Environmental history is a relatively new subfield of history. What does the lens of environmental history offer to its students?

BL: By putting human history back into its ecological context, environmental history teaches us that humans are not the center of the world, which thus turns our attention to all the other life forms and their histories. It also provides us with a new angle on old questions, so that we can find new things to say about events and periods that seemed to be well understood.

What subjects and issues do you explore in "The Environmental History of East Asia," the course you are teaching in spring 2018?

BL: This course will cover the environmental history of East Asia over 8000 years, extending from the prehistoric domestication of rice and pigs through the classical civilizations of each region to modern topics like the use of Agent Orange in the Vietnam War, and China's rapid urbanization. Major themes of the course include agriculture, deforestation, animal extinction, state power, industrialization, and the integration of East Asia into global capitalism. As in my fall course, "From Fire Wielders to Empire Builders: Human Impact on the Global Environment before 1492," we will also pay considerable attention to the types of sources available for studying these questions.  

How did you come to work on ancient China? 

BL: I was initially interested in modern world history, but then I got a job as an interpreter in Kluane National Park [in Canada] where I learned about geology, glaciers and ecology, and this helped me realize how environmental history could go beyond the standard historical focus on human timescales to think about much longer periods of time. When I learned that China has over 3000 years of written records, not to mention archeology and paleoecology, and that there were no historians in the West studying the environmental history of ancient China, I decided to study Chinese. Over subsequent years I have come to realize that there is an enormous amount of information available for studying the human impact on the environments of premodern China, so it is a very exciting field to be in. 
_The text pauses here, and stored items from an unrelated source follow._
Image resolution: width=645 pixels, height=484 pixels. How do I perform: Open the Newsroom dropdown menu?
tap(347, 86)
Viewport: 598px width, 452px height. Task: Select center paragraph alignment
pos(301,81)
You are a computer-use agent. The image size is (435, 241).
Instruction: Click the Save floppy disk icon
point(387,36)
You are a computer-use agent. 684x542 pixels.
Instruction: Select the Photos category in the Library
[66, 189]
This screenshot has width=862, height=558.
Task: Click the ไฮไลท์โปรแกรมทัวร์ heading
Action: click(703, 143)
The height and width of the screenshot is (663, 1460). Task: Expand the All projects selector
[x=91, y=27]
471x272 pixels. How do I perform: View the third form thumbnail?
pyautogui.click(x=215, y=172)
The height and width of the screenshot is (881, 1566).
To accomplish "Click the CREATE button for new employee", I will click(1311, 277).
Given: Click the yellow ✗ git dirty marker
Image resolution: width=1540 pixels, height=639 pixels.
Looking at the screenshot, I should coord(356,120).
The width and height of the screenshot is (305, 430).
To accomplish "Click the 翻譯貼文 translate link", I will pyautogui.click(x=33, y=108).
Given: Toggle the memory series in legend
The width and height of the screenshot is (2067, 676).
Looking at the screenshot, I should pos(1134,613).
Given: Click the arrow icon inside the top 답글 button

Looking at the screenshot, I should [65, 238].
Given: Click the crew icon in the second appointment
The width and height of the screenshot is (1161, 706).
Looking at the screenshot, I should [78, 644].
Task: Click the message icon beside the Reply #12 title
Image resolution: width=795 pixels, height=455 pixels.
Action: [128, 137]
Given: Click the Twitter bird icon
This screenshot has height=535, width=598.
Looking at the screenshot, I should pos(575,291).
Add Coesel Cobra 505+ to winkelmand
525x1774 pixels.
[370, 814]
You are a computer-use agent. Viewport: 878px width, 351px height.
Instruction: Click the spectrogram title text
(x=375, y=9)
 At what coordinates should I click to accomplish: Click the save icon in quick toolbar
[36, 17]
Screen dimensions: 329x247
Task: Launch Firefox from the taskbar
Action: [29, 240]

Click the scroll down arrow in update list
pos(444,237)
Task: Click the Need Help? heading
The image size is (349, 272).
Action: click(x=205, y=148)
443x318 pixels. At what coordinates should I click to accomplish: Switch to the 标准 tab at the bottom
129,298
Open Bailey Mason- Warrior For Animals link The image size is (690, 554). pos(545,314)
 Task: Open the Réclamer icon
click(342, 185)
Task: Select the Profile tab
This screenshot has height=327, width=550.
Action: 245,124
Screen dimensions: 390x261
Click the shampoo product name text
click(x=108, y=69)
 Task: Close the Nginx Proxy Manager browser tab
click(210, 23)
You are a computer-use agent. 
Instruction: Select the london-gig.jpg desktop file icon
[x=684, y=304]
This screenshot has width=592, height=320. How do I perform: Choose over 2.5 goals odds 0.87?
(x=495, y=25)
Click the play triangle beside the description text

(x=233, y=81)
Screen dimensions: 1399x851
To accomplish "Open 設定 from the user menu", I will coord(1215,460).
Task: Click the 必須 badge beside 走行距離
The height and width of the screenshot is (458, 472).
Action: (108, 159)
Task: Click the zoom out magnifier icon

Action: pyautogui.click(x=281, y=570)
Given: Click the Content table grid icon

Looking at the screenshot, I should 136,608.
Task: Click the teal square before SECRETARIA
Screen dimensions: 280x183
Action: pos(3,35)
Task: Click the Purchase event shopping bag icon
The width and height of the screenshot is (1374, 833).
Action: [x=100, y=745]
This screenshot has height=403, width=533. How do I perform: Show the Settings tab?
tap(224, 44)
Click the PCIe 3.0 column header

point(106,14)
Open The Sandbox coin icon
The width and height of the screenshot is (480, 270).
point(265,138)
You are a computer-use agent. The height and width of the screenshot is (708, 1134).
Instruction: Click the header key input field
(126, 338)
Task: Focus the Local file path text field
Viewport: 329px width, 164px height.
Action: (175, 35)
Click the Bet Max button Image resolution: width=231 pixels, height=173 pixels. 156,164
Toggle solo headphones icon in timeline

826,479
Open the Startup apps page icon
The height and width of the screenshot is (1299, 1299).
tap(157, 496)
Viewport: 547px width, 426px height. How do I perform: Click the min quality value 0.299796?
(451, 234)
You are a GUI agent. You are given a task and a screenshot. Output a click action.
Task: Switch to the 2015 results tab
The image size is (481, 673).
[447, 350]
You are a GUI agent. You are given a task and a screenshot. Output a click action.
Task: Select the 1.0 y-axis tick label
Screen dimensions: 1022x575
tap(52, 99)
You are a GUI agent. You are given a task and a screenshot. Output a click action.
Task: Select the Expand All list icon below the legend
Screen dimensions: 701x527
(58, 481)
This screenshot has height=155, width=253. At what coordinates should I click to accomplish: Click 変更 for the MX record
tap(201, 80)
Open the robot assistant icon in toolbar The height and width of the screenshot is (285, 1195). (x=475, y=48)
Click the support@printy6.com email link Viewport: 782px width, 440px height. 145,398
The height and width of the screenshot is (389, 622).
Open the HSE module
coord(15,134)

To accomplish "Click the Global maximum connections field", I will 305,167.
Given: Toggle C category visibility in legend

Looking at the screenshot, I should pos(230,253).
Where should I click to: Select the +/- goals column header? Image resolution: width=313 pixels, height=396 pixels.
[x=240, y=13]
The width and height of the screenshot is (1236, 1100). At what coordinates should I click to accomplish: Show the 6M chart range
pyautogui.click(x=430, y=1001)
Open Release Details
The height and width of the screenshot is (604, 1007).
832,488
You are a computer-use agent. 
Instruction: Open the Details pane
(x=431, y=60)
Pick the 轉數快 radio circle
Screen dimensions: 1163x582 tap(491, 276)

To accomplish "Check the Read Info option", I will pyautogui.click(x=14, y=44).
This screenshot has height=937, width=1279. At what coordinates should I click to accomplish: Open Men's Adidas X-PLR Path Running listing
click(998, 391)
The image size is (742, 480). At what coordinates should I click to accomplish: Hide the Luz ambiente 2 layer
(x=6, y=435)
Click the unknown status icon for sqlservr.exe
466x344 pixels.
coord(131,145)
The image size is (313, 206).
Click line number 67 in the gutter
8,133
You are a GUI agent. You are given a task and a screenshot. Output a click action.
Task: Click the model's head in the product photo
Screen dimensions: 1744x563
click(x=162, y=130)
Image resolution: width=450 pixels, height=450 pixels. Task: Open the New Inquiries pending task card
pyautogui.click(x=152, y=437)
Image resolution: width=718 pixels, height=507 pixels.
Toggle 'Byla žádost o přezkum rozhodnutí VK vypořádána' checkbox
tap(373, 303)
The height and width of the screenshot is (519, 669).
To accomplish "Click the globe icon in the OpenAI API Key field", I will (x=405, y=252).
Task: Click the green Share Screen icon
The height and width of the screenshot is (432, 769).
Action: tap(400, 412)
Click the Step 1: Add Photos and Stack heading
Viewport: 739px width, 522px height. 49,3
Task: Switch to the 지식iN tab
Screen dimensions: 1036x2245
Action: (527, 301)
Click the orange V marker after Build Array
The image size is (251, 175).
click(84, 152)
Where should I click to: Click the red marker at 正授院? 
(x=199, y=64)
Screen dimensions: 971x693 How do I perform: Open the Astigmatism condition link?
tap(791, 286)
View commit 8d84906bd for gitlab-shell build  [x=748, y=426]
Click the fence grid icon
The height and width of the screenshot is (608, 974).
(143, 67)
What is your favorite work of history?

BL: Robert Marks’s book Tigers, Rice, Silk, and Silt: Environment and Economy in Late Imperial South China recounts the amazing story of how humans transformed Southeast China from a region of subtropical forests with tigers and elephants to a densely populated agricultural landscape over a few centuries. The reason it’s so good is that it doesn't emphasize one factor, but shows how things like farming, climate change and political power interacted with commerce at various scales, from local rice markets to the global trade in cotton, sugar and silk.